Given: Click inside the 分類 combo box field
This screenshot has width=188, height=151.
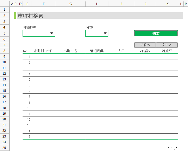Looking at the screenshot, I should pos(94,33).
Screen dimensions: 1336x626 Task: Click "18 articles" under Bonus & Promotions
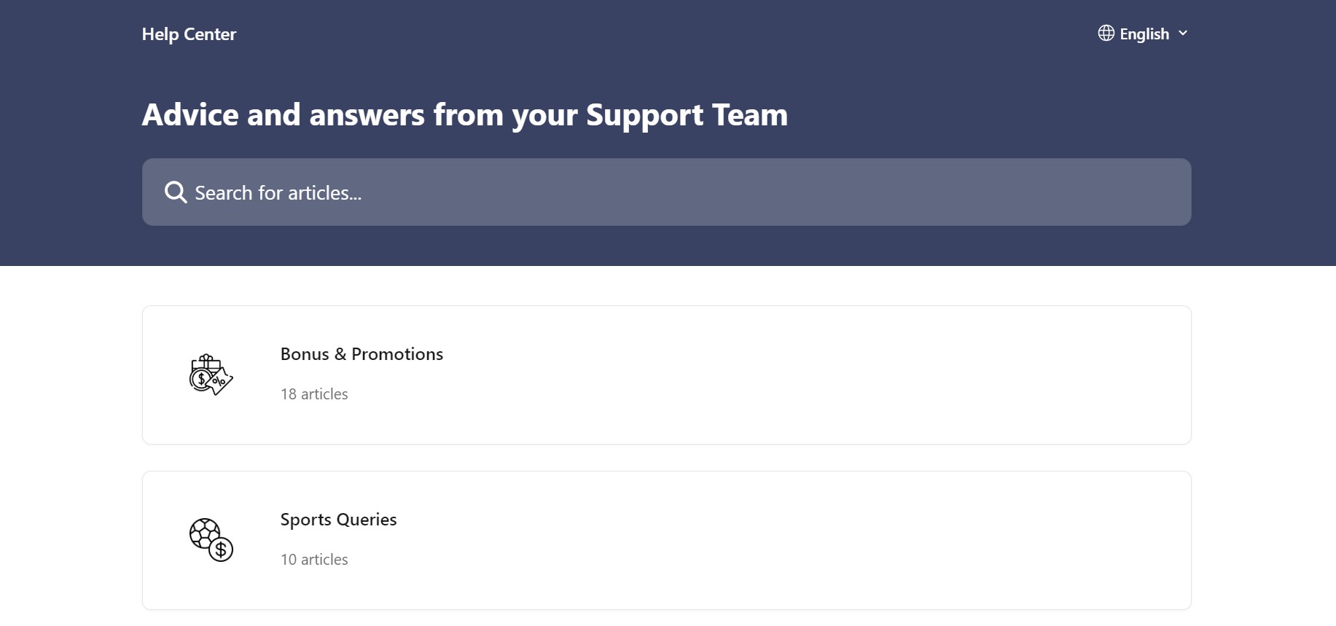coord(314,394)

EXERCISE DIRECTIONS: Excluding the pictures, write out exactly the lines from the line that contains "Screen dimensions: 1336x626" through the end of the records.

WRITTEN ANSWER:
Screen dimensions: 1336x626 Task: Click "18 articles" under Bonus & Promotions
coord(314,394)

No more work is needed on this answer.